The life sciences are on the precipice of something akin to the industrial revolution, Deepak Srivastava, M.D., president of the nonprofit Gladstone Institutes, told an audience of Loyola Marymount University students, faculty, staff and alumni during an on-campus talk at the end of October.
“What a unique moment you sit in as science students today,” Srivastava said in his Seaver Spotlight address. “We finally have the opportunity to understand the code of life and to use it.”
Even though every aspect of medicine is better than it was 20 years ago, it’s not different. But 20 years from now, he said, medicine will be completely different.
Three advances will drive this transformation of medicine:
- Artificial intelligence and the mountains of data available through use of electronic health records
- Induced pluripotent stem cells (iPS cells) that enable development of an unlimited source of any type of human cell needed for therapeutic purposes
- CRISPR gene editing technology to alter the code where a mutation is occurring.
Srivastava, director of the Roddenberry Stem Cell Center at Gladstone and an attending pediatric cardiologist at UCSF’s Benioff Children’s Hospital, leads an elite biomedical research organization focused on heart, brain, viral and immunological diseases, leveraging these cutting-edge technologies and data science to overcome some of humankind’s most devastating conditions.
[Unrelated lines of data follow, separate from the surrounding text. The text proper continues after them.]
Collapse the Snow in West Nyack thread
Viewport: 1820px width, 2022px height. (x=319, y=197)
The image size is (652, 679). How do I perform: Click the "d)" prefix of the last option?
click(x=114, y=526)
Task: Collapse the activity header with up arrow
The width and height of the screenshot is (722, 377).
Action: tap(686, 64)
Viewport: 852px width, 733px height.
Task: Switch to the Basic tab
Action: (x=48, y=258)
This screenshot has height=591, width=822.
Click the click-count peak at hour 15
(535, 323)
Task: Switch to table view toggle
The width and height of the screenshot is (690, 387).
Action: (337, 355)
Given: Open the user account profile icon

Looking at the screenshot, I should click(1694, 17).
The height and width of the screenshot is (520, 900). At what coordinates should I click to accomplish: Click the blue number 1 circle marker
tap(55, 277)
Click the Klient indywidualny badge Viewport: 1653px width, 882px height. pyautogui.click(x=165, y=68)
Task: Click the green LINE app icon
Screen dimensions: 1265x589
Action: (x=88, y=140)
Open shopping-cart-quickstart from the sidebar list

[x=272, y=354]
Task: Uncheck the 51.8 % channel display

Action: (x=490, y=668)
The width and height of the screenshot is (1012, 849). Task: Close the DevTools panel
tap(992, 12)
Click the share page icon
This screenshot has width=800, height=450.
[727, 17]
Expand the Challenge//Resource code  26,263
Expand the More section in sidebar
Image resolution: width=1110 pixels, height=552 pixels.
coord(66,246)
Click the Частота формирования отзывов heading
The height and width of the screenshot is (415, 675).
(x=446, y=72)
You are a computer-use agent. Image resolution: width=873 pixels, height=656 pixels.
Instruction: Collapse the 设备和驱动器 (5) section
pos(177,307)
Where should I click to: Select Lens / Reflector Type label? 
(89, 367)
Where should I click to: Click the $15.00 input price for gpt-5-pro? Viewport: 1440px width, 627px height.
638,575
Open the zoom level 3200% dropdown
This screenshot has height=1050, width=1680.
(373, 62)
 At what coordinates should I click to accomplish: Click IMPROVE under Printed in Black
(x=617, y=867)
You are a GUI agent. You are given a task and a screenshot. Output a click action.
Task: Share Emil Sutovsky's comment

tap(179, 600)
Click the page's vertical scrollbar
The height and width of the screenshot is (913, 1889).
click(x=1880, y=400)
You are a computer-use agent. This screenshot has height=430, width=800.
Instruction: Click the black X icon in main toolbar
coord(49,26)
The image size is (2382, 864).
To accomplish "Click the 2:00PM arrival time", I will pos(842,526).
There, he and his teams have identified several genetic causes of heart disease and developed novel approaches for heart regeneration. In one example, they were able to identify the genetic cause of calcified valve disease in infants and worked to develop a drug to target it. Srivastava co-founded several biotechnology companies to advance discoveries into clinical trials.
“This story goes a long way from being just a physician,” he said. “We go from seeing the disease, to working as a scientist to understand the mechanism that causes it, to finding a drug for it. We’re now trying to get it into a clinical trial.”
This kind of work is a multidisciplinary effort, involving a range of fields from mathematics to engineering and chemistry to biology.
Srivastava’s career has progressed in ways he didn’t anticipate along the way, and his advice to students was to be open to new directions. Here are his career navigation tips:
- Be curious and try something. It’s well and good to follow your passion, but most people don’t really know what their passion is until later in life. Find a few things you like well enough and try them out.
- Define your vision, mission, and values. It makes decisions easier. Choices either fit your vision, mission, or values, or they don’t.
- Use your heart in making big decisions and logic for the small ones.
- Be proactive in finding mentors and maintaining relationships with them. This will provide you with a group of people who care about you that you can trust for advice at different stages of your career.
- Maintain a balance in your life. It’s not easy to do, but it’s a misconception that you can’t achieve success and enjoy your life.
Srivastava has worked throughout his career to make time for family life. Two of his three children, Claire and Dillion, are studying at LMU. His third, Sydney, is applying to attend as well.
Seaver Spotlight is the Frank R. Seaver College of Science and Engineering’s signature speaker series featuring leaders who share their experiences and career pathway as they seek to live a life of meaning and purpose.